5.6 Attorneys’ Fees. In any arbitration, mediation, or other legal action or proceeding to enforce rights or remedies under this Warranty, the prevailing party will be entitled to recover, in addition to any other relief to which it may be entitled, costs and reasonable attorneys’ fees.

5.7 Export Restrictions. You acknowledge that the Product may be subject to U.S. export restrictions. You will comply with all applicable laws and regulations that apply to the Product, including without limitation the U.S. Export Administration Regulations.

5.8 Severability. If any provision of this Warranty is held by a court of competent jurisdiction to be invalid, illegal, or unenforceable, the remainder of this Warranty will remain in full force and effect.

5.9 Entire Agreement. This Warranty constitutes the entire agreement, and supersedes any and all prior agreements, between Synology and Customer related to the subject matter hereof.

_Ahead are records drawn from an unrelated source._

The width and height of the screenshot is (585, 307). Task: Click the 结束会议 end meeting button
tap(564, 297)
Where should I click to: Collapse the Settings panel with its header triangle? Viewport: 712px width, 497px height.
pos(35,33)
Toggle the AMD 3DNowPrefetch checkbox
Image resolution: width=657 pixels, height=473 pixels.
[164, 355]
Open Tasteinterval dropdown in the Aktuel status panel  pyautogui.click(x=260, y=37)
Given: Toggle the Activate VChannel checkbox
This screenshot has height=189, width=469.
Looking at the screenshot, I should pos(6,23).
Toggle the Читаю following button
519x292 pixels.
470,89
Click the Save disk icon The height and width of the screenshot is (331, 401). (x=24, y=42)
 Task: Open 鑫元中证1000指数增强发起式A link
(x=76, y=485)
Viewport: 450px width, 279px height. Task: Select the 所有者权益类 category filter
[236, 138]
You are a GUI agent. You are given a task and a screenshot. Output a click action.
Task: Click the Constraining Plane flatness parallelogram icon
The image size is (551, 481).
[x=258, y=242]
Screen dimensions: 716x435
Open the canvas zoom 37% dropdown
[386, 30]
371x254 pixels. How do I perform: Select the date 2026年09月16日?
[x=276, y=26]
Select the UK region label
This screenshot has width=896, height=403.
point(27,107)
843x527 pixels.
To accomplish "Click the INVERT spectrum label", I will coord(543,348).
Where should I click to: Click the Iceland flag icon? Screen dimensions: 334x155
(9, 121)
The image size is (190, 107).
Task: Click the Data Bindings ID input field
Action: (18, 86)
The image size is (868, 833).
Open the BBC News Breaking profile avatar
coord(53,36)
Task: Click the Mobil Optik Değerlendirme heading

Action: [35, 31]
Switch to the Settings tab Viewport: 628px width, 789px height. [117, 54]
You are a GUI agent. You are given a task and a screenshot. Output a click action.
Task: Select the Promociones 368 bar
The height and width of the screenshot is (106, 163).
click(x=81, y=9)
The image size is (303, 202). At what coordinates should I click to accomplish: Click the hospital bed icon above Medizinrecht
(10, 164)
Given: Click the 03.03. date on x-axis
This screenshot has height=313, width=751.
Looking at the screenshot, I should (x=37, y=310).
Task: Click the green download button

No amendment, modification or waiver of any of the provisions of this Warranty will be valid unless set forth in a written instrument signed by the party to be bound thereby.

FCC Declaration of Conformity

This device complies with Part 15 of the FCC Rules. Operation is subject to the following two conditions: (1) this device may not cause harmful interference, and (2) this device must accept any interference received, including interference that may cause undesired operation.